When you reach the line in the data below that contains "Open the Создать канал tab", please start repeating lines exactly, and stop after the line that contains "Click the Current Spend tooltip label", repeating nothing else.

-- Records shown follows --

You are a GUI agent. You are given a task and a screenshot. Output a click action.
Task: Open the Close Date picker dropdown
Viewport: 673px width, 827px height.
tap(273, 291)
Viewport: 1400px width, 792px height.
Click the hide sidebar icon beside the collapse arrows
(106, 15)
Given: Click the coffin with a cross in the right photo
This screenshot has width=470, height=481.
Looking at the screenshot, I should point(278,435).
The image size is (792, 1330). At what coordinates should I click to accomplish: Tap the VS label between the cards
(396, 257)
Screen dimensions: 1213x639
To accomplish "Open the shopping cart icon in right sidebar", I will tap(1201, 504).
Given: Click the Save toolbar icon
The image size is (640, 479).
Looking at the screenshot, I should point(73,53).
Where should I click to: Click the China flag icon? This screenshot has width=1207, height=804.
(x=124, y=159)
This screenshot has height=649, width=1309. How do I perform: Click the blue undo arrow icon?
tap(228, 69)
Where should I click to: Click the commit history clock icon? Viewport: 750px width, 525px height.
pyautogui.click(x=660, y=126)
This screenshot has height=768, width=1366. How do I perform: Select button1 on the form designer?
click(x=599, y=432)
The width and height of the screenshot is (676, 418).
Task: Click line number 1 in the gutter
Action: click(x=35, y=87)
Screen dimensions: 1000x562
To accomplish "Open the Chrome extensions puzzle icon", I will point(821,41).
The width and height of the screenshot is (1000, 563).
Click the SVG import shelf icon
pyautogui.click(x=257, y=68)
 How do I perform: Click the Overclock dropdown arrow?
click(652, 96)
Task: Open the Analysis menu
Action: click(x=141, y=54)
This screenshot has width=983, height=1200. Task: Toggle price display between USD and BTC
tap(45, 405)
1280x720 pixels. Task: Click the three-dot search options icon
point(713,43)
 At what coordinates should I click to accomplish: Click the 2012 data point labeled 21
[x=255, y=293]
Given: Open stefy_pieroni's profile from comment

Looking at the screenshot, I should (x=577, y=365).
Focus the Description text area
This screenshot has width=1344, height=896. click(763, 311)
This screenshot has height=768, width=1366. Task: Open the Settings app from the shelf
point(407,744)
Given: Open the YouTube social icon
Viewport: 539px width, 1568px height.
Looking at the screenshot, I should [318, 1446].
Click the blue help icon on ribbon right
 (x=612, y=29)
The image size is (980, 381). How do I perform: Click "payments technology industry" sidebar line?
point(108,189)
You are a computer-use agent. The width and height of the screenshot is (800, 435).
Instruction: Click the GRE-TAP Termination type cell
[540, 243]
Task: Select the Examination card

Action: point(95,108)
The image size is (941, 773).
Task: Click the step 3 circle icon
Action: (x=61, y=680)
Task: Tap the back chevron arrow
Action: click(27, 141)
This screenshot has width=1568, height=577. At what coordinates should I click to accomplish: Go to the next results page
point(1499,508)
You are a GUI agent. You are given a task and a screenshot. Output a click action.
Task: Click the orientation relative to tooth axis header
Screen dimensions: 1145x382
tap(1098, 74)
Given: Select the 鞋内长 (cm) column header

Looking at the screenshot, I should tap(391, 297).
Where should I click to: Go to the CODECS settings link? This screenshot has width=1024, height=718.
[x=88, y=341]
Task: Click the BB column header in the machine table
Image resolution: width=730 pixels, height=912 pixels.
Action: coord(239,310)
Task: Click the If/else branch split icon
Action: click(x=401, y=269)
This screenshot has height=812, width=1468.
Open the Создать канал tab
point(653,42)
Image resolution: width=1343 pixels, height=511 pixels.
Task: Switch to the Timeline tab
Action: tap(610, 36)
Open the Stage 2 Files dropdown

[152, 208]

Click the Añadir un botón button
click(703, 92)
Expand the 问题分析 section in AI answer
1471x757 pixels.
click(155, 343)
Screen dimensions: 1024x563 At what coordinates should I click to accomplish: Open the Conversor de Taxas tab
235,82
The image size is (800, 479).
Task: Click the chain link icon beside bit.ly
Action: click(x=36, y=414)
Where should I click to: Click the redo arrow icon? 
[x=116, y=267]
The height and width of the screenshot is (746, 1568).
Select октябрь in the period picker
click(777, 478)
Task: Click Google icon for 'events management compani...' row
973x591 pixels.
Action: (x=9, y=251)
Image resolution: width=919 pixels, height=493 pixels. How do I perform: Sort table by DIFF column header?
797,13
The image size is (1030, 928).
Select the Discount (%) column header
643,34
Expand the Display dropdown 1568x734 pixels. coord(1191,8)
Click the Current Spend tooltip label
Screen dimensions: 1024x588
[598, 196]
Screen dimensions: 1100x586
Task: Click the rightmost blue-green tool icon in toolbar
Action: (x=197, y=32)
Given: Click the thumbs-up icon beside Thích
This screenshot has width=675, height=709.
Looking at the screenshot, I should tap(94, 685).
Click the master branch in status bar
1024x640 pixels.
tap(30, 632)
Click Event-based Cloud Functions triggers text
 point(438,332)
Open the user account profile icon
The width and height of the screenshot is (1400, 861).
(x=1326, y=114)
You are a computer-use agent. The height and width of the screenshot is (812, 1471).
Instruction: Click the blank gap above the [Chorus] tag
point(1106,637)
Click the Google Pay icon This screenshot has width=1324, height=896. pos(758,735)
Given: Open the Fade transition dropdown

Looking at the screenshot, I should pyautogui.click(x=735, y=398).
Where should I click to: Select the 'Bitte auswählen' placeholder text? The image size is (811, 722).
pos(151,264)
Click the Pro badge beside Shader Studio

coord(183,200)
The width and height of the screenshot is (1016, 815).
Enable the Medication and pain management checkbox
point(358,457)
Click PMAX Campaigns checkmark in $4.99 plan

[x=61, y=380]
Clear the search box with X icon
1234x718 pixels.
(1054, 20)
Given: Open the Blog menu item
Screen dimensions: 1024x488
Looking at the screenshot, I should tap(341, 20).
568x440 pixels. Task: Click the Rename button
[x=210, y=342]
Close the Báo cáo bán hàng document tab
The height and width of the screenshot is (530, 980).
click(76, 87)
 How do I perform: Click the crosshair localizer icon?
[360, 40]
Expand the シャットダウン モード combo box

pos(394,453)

-- Records shown concluded --

» **Response to this task**:
Open the Создать канал tab
point(653,42)
Image resolution: width=1343 pixels, height=511 pixels.
Task: Switch to the Timeline tab
Action: tap(610, 36)
Open the Stage 2 Files dropdown

[152, 208]

Click the Añadir un botón button
click(703, 92)
Expand the 问题分析 section in AI answer
1471x757 pixels.
click(155, 343)
Screen dimensions: 1024x563 At what coordinates should I click to accomplish: Open the Conversor de Taxas tab
235,82
The image size is (800, 479).
Task: Click the chain link icon beside bit.ly
Action: click(x=36, y=414)
Where should I click to: Click the redo arrow icon? 
[x=116, y=267]
The height and width of the screenshot is (746, 1568).
Select октябрь in the period picker
click(777, 478)
Task: Click Google icon for 'events management compani...' row
973x591 pixels.
Action: (x=9, y=251)
Image resolution: width=919 pixels, height=493 pixels. How do I perform: Sort table by DIFF column header?
797,13
The image size is (1030, 928).
Select the Discount (%) column header
643,34
Expand the Display dropdown 1568x734 pixels. coord(1191,8)
Click the Current Spend tooltip label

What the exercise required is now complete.